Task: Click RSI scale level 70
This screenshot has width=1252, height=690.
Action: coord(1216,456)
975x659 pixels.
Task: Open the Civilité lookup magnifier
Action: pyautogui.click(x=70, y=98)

-- -- --

### What to do
Copy the records exactly, keeping every word in place.

### Answer to the problem
Task: Click RSI scale level 70
This screenshot has width=1252, height=690.
Action: coord(1216,456)
975x659 pixels.
Task: Open the Civilité lookup magnifier
Action: pyautogui.click(x=70, y=98)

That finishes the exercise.